DUMB AND DUMBER TO (directed by Peter and Bobby Farrelly)


We don't fully understand why a dog yawns. Maybe it's in anticipation of something. Maybe it's nervousness. Maybe it's the same as in humans - a sign it's been too long since its last nap. Or maybe it's simply mimicking a behavior of its owner without the faintest clue why. 

"Dumb And Dumber To" is a yawning dog of a movie. For a moment it can be diverting, maybe even entertaining. But then that moment passes and ultimately it's a behavioral oddity with no reason for existing other than fatigue, boredom, or blindly copying what's been done by others.

If nothing else, and this is no small feat, "Dumb And Dumber To" kills nostalgia. We casually enjoy Buzzfeed listicles (48 Things Only A 90s Kid Will Understand, etc) for the base, instant gratification of, "Hey, there's a thing I remember that other people remember too!" And if the listicle connects us to the positive feelings those things inspire, it's because we don't have to face they reality of them head-on, only the version in our minds. Hi-C Ecto Coolers likely tasted of cat urine, but I'll never remember for sure, and when I see pictures of them online, I smile.

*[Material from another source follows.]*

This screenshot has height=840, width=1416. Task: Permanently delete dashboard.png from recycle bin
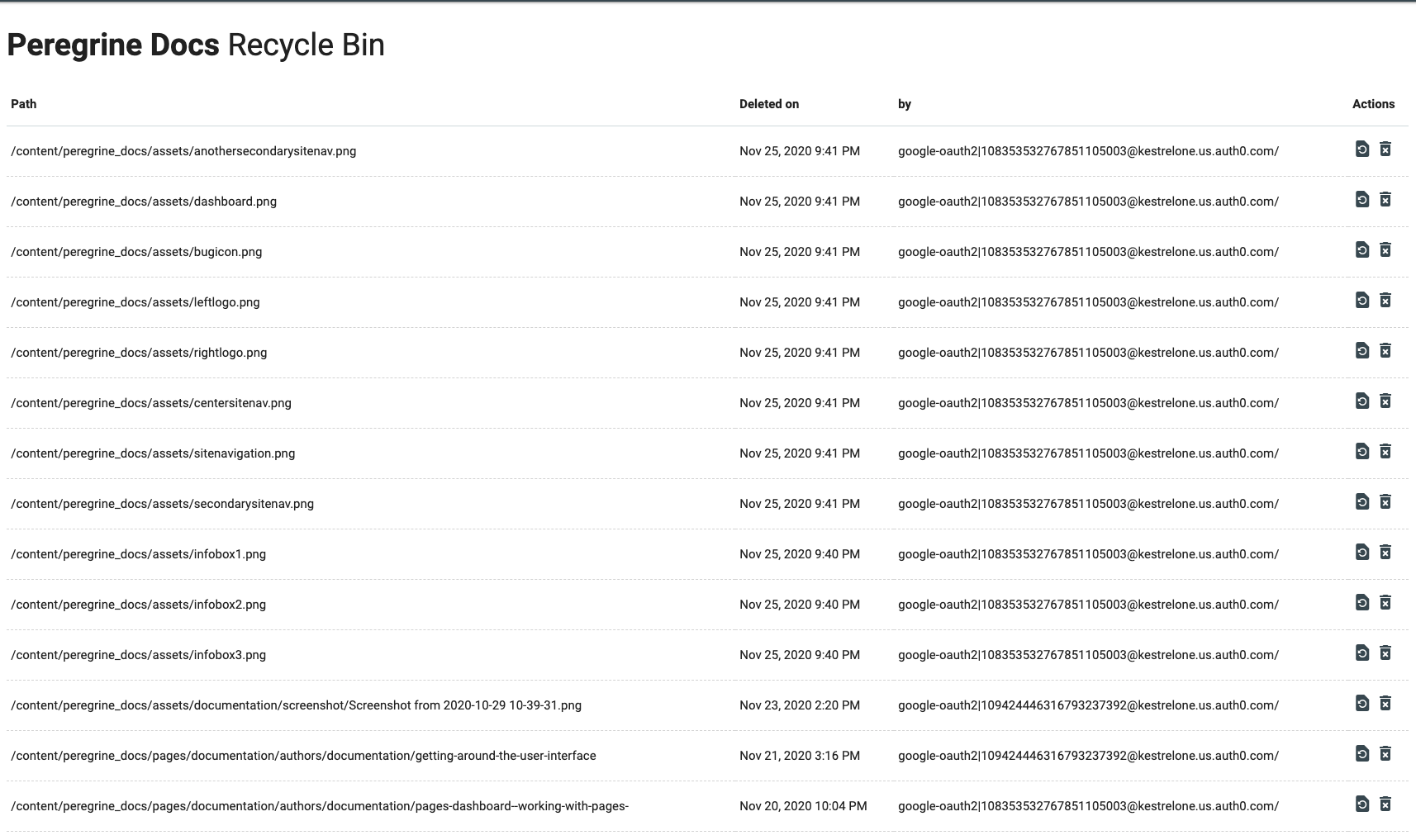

Consider the cat urine flung in our faces. Now, today, one full score after the release of the 1994 classic (a word I use sincerely), we have this rehash, made for anyone who thinks Buzzfeed serves a legitimate journalistic purpose. Maybe it's not the movie they dreamed of, but when your eyes are on the rear view mirror, there are gonna be crashes.

Not to go so far to say this new movie is so bad it tarnishes our memory of the first one. That can't happen. We'll always have Aspen. It's that, despite the directorial return of the Farrelly brothers and Jim Carrey/Jeff Daniels giving it their all, "Dumb And Dumber To" appears clueless to what made the original special, leaving the taste of forced mediocrity in our mouths that's death to comedy. 

Things start promisingly enough, as Harry (Daniels) visits Lloyd (Carrey) in the mental hospital he's apparently lived in the past 20 years, culminating in a funny, bold opening salvo that suggests the Farrellys showed up to play, ready to toss pesky things like logic and reason out the window.

Then the guys run into Billy, the blind kid from the original, and quietly sneak up to scare him. Then they push each other in the bushes solely to point and laugh. Then they scream, "Show us your tits!" at a woman speaking on stage.

Unfunny, yes, but more than that. There's an odd, rather uncomfortable meanness coursing through "Dumb And Dumber To" not present in the original. For all the gross-out labels slapped on the Farrelly brothers, one thing keeping their best work from tipping into unremarkable filth is their palpable fondness for their characters. The joke in "There's Something About Mary" wasn't that Ben Stiller caught his balls in the zipper - it's that he didn't deserve to get his balls in the zipper. The joke in "Dumb And Dumber" wasn't, "Aren't these guys pricks?" - it's that they're children dumped into the real world of adults, and the adults act accordingly. 

You need that innocence in the main characters just as you need that realism to erect a wall and push back. Otherwise you just have unrepentant chaos. To put it a different way, Harry and Lloyd in the original movie could accidentally poison a guy with rat poison as a prank. Harry and Lloyd in this new movie would simply poison him because the bottle said "rat poison."

Let us count the ways "Dumb And Dumber To" coulda been different (and better). Maybe follow through on the promise of the opening scene and play it as absurdist farce with no connection to continuity, canon, or the world as we know it. Maybe take the lead of the uproarious gag involving the Mutts Cutts van and offer some kind of meta commentary on unnecessary sequels itself. Maybe, in the very least, force Harry and Lloyd to live as actual people in the current day instead of feeling perpetually stuck in 1994 (for all the flack thrown at "Anchorman 2," it pushed its characters to new, different terrain). 

Carrey and Daniels struggle valiantly, and the mere sight of them in the requisite haircuts is enough to trigger pangs of happiness. Too bad they're stuck like two characters in Luis Buñuel's "The Discreet Charm of the Bourgeoisie," standing before a potentially delicious dinner party, but frustratingly unable to attend.